When I visit exhibitions where I notice a minimalist aesthetic, I immediately recall Tony Smith’s peculiar story with his daughter when she was a child. She, upon seeing some of her father’s works – essentially cubes, concrete geometric shapes – asked him what he hid inside the cube; or the box, should we wish to adorn this childishly puerile idea. In O que fazer? by Martim Brion, curated by João Silvério, I felt this happy curiosity, in an obviously more mature phase: what does the artist hide inside his boxes.

Despite the sculptural, rhythmic and colourful content of this exhibition, Martim Brion makes us move from sculpture to photography and text. It’s a gesture I don’t consider telling of the content, but one that follows the more unsuspecting visitors, so that they don’t get lost in the geometry and colour of the compositions. There is something else, projected by the remaining two-dimensional works. If the photographic set confronts us with some forms that escape the Euclidean space mentioned by João Silvério in the exhibition text (others perhaps want to contradict it, as they are three-dimensional simulations – something only assured by the spectator’s presence), there is a kind of guide in the textual set to imagine something similar to what we see in the space, but which will inevitably drift away inside each one of us, except for the happy cosmic coincidences that may occur. Given this last set, perhaps the title of the exhibition is the ultimate question to be asked within the venue, and one that leads us into another dimension of thought (again, the possible departure from Euclidean space): What to do? The artist presents a potential answer, inscribed in the exhibition text: “(…) A little bit of everything and not at all, both at the same time.” We can think about this radical question of the human condition in the context of this exhibition, until February 12, at Museu Ibérico de Arqueologia e Arte de Abrantes.

Also in this venue, and until February 26, we can visit two exhibitions: Rio by Master José Pimenta, curated by Sara & André. José Pimenta, born in Souto (Abrantes) in 1931, began his artistic career at 62, sculpting three Saints Anthony and a ‘Pious Mother’. This was the beginning of his sculpture, dedicating himself later to drawing and painting.

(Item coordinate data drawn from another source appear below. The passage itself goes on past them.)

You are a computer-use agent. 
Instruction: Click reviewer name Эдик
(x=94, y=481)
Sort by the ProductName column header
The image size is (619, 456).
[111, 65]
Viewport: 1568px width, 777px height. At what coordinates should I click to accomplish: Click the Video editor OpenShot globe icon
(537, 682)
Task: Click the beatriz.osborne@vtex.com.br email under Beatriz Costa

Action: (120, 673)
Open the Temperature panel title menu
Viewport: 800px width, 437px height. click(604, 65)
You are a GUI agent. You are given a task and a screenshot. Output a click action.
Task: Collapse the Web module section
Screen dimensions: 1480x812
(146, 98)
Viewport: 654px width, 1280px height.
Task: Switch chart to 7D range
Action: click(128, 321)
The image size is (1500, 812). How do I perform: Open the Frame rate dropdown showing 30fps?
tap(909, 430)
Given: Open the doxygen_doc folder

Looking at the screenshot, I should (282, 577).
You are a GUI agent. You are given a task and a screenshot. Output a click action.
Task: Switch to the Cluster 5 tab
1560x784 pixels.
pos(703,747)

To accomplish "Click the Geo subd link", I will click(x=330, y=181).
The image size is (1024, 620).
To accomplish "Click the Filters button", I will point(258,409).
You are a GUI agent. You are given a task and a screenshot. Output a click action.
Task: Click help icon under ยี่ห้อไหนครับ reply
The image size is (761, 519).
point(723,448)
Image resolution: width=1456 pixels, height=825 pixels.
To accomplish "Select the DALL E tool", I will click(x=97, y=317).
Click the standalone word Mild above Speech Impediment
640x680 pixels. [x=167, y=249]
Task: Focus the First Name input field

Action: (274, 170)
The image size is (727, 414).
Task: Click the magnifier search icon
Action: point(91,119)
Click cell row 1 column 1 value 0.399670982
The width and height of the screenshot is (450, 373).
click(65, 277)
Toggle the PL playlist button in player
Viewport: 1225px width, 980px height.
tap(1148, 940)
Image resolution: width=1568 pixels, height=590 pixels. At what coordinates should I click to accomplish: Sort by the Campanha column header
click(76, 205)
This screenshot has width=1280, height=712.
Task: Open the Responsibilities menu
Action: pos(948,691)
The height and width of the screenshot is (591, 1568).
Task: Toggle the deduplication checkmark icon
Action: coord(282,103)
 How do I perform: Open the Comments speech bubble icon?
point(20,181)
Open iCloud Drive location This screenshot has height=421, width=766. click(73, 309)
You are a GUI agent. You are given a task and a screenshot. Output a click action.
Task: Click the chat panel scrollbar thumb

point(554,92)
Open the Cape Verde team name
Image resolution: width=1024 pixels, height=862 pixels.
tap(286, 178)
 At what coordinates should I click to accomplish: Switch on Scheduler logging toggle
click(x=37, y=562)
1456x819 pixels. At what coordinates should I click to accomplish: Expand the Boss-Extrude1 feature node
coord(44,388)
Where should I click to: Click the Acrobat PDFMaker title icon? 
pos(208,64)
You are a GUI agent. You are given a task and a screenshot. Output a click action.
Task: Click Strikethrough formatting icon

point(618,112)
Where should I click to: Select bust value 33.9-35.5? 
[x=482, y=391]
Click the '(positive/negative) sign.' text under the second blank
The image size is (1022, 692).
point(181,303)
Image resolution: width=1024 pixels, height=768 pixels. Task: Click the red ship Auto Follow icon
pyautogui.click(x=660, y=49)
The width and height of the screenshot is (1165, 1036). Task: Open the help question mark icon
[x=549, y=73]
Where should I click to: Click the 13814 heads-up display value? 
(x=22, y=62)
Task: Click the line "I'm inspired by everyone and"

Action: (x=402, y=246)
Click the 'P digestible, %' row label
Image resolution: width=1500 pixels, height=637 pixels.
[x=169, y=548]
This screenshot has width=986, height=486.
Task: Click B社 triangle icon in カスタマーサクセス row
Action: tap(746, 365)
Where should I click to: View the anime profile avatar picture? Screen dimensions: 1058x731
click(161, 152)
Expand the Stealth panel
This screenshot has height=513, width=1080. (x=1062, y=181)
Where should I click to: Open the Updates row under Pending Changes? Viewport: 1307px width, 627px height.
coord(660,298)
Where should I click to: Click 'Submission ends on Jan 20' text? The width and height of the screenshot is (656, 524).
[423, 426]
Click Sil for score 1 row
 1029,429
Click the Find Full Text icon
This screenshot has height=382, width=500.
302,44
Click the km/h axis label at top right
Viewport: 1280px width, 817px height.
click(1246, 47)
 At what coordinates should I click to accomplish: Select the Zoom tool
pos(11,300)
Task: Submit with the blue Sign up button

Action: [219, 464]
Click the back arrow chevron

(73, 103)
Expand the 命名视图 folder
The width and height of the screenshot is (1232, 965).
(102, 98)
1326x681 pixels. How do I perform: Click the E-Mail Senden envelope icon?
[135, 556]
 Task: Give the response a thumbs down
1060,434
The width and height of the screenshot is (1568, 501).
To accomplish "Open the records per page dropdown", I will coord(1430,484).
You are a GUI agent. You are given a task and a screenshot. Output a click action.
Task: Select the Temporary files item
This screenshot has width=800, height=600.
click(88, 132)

Given the multiplicity of influences and references in his work, and also because of the aesthetics, something in Mestre José Pimenta makes me think of Outsider Art.

There is also the exhibition As minhas arqueologias by the artist Heitor Figueiredo, curated by Hugo Dinis: composed by pieces in clay and fired, he adds to this archaeological oriented space something else, created by him in his last 25 years of work, where he shows the traces of an extemporaneous and anachronistic reality. The curatorial concept is useful: it is a hermetic gesture, whose complexity and indecipherability is based on the dreamlike world from which, contrary to the material that forms them, all these pieces emerge. It is a cosmos of its own, an archaeology perhaps unsettled by the real. To reach this idea, I borrow piece number 37, entitled ‘Fui para a lua’ – to run away and create a world as a response to the latent inaction in not knowing what to do.